II. REPORT A. Procedural History Plaintiff, acting pro se, initiated the instant civil action on June 21, 2016. In his original complaint, Plaintiff named seventeen individual Defendants and set forth six separate factual scenarios which based his legal claims. On November 14, 2016, Plaintiff filed an Amended Complaint adding twenty-six additional Defendants to the caption and expanding the number of 1 factual scenarios to twenty-six.

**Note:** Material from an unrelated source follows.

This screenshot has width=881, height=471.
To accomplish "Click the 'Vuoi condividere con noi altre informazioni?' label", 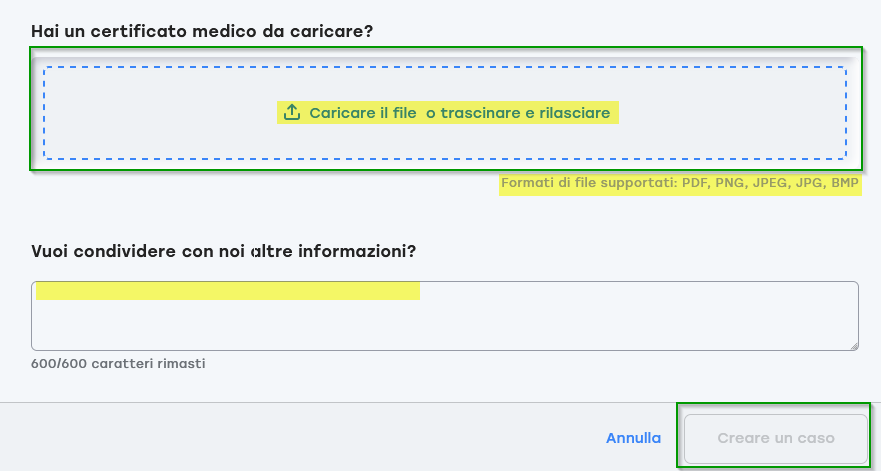I will pyautogui.click(x=223, y=250).
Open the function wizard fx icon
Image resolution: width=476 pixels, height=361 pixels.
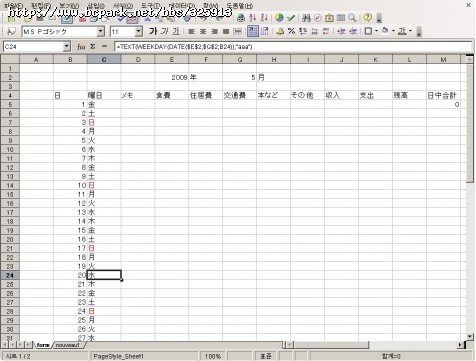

Large portions of the Amended Complaint were later severed by this Court, limiting this action to the factual allegations and legal claims against current Defendants Friedline, Schlemmer, Heffernan, Siegel, Mongelluzzo, Overmyer, and Varner. ECF No. 42; ECF No. 45. Thereafter, Plaintiff was allowed to file a Second Amended Complaint, which remains

the operative complaint in this action. ECF No. 58. Plaintiff alleges that in July 2014 after being transferred to SCI Forest, Defendants confiscated and later destroyed his personal property and legal materials related to a pending civil rights action thereby violating his constitutional rights. In response, Defendants filed a motion to dismiss [ECF No. 58] and Plaintiff filed a brief in opposition [ECF No. 62]. This dispositive motion is fully briefed and is ripe for disposition by this Court.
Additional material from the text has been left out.